Materials and methods

Samples newly tested for this paper (2056 individuals from 52 populations) included groups collected under the auspices of ethical committee approvals UCLH 99/0196 and 01/0236. DNA was extracted from buccal samples by various adaptations of the phenol chloroform method. Individual samples were grouped according to the country in which they were collected, and the continental geographic region in which the country is located, namely Northwest/Central Europe, South Europe, East/Southeast Europe, the Middle East, West Asia, Central/South Asia and East/Southeast Asia (labelled Europe-N, Europe-S, Europe-E, M-East, Asia-W, Asia-S and Asia-E, respectively, in Table 1, and see Supplementary Table 2a for groupings). A further categorization was made into distinct cultural groups with a minimum sample size of 10 individuals, using self-declared cultural identity/ethnic background, if such information was available, or geographic subgroups within countries where there was more precise information about the sample localization.
Table 1

Frequency of enhancer region derived alleles by geographic region for samples newly reported in this paper

Region

N

− 14011 C>T*

− 13915 T>G**

− 13910 C>T**

− 13907 C>G**

− 13906 T>A

− 13779 G>C*

− 13744 C>G

− 13730 T>G

− 13603 C>T

− 13495 C>T

Europe-N

744

0.003

0.615

0.729

Europe-S

594

0.003

0.305

0.002

0.429

Europe-E

550

0.005

0.231

0.388

M- East

892

0.001

0.094

0.041

0.003

0.007

0.006

0.004

0.006

0.238

Asia-W

290

0.094

0.269

Asia-S

562

0.167

0.002

0.005

0.397

Asia-E

480

0.002

0.038

0.002

0.378

All 10 SNPs in the table were found more than once. The SNP −13495 C>T (rs4954490) is outside the enhancer characterised experimentally, but included here because it was sequenced in the same DNA fragment. Of the 12 singletons (Supplementary Table 2a), 6 were novel (−14062 G>A, −14010 G>A, −13964 C>A, −13926 A>C, −13771 A>G, −13693 G>A). Known functional SNPs **; * indicates some evidence for function (Liebert et al. 2016). See Supplementary Table 2a for country groupings

Enhancer sequencing

LCT enhancer sequences from all 2056 DNA samples were obtained from a 706 bp fragment in intron 13 of MCM6, PCR amplified as described previously (Ingram et al. 2009; Jones et al. 2013). Supplementary Table 1 shows the primers, locations and cycling conditions. All fragments were sequenced in both directions using a modified version of the Sanger Method and run on an ABI 3730xl DNA Analyzer (Applied Biosystems).
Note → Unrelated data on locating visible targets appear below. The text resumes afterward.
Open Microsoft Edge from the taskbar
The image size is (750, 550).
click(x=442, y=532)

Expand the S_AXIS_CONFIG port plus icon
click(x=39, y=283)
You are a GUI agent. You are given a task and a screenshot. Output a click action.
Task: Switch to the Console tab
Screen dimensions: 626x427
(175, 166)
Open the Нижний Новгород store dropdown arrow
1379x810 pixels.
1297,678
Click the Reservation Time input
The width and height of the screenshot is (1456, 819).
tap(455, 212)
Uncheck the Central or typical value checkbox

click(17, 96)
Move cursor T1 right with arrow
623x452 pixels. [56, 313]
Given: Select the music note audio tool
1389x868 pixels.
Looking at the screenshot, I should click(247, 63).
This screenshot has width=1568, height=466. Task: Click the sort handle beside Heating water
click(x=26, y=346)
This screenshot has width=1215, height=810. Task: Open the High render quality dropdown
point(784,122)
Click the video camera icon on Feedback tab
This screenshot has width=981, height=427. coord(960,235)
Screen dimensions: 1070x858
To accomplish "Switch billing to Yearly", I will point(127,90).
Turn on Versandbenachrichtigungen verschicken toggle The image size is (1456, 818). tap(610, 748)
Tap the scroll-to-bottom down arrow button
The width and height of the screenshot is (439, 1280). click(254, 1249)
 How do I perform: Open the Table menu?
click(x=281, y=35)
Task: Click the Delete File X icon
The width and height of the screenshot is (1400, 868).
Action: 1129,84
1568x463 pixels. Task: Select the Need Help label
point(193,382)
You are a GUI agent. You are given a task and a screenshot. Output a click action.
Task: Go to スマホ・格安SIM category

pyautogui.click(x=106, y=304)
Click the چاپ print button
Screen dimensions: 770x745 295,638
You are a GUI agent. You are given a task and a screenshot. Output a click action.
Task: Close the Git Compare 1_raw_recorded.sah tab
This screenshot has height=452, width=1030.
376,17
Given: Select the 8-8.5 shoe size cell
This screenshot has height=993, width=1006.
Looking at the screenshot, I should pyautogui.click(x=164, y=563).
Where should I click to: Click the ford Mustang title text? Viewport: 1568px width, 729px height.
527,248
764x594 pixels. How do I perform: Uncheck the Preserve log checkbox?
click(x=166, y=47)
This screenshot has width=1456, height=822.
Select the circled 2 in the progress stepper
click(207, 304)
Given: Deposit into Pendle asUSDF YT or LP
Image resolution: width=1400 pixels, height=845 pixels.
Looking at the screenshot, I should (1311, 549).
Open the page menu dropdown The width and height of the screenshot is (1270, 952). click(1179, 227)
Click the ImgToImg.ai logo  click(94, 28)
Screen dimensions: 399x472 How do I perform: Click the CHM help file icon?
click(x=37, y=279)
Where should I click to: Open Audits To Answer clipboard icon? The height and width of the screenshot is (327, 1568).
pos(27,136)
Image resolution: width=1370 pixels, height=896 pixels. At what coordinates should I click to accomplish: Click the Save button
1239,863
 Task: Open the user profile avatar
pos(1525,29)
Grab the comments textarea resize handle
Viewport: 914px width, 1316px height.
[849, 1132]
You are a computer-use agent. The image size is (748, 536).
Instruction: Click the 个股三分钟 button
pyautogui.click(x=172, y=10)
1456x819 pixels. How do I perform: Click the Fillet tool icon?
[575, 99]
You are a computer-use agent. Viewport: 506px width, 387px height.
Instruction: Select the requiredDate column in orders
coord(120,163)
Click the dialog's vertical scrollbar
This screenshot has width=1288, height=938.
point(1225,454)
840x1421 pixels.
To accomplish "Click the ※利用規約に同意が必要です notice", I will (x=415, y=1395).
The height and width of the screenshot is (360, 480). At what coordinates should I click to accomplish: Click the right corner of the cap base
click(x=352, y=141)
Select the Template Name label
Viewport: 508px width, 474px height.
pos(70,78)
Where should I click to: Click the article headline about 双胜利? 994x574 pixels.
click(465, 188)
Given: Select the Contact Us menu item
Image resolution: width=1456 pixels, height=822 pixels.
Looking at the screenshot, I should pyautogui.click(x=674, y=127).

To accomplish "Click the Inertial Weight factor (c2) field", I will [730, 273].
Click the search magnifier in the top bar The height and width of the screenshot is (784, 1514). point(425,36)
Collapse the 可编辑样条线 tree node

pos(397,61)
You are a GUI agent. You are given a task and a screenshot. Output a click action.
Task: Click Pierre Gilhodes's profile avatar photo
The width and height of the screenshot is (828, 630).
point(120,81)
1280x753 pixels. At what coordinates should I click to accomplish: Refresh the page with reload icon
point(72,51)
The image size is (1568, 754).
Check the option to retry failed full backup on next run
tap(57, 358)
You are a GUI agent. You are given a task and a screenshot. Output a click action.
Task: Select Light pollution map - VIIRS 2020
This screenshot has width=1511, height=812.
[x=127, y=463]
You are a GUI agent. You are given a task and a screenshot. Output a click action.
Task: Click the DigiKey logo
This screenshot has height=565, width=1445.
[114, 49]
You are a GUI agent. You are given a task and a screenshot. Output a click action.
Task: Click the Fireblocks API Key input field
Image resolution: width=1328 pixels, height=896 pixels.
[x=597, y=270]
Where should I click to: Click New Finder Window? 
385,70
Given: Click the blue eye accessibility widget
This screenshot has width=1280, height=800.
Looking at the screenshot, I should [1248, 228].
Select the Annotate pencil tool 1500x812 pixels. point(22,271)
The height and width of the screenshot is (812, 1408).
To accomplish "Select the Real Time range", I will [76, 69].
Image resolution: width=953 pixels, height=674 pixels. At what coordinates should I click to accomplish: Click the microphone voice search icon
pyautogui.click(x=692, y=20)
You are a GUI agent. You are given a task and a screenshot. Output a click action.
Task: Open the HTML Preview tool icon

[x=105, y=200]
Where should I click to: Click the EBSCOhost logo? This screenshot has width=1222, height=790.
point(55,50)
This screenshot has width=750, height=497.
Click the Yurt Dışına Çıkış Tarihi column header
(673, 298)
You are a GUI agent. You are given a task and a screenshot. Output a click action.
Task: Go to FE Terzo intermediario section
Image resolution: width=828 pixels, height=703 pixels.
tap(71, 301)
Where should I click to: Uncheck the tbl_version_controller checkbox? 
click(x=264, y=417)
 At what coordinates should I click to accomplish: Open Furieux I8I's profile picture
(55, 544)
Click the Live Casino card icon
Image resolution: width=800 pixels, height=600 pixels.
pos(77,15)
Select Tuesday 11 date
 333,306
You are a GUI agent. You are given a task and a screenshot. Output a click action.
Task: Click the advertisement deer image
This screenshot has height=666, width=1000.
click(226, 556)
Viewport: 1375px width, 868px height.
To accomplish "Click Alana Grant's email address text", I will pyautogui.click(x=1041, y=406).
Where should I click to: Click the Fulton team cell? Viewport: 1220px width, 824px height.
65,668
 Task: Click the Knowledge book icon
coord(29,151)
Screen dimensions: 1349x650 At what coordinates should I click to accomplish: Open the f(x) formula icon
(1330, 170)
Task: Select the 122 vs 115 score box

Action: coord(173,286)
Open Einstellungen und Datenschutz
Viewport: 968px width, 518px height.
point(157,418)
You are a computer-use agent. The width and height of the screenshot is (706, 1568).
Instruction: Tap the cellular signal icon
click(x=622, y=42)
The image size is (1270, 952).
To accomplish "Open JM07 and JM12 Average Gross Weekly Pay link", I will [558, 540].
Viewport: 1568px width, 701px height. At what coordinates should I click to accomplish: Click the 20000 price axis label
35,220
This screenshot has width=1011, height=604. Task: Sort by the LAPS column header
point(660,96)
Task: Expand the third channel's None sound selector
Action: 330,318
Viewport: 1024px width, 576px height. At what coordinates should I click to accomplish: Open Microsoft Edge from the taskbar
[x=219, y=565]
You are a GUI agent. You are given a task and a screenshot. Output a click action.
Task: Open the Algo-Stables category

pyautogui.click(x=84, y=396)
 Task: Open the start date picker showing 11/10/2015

80 kb Haplotype background of enhancer variants

For a subset of 880 samples that included 354 of the newly typed samples as well as European, Middle Eastern and African samples, from populations previously analysed by our group (Ingram et al. 2007, 2009; Jones et al. 2013) additional sequencing and genotyping were performed to obtain data to deduce the 80 kb haplotype background of the enhancer variants (see Supplementary Fig. 1 for all variants). Sequences were obtained from two regions flanking the LCT enhancer, a 683 bp haplotype-defining region upstream of LCT (Hollox et al. 2001) and a 701 bp region in Intron 4 of MCM6 (Jones et al. 2013). The LCT gene region haplotype markers in exon 2 (666 G>A) and exon 17 of LCT, (5579 T>C) were genotyped by LGC Genomics, Teddington, Middlesex,UK) using Kompetitive Allele Specific PCR (KASP) technology (http://www.lgcgroup.com/products/kasp-genotyping-chemistry/#.WbAZy62ZM5g).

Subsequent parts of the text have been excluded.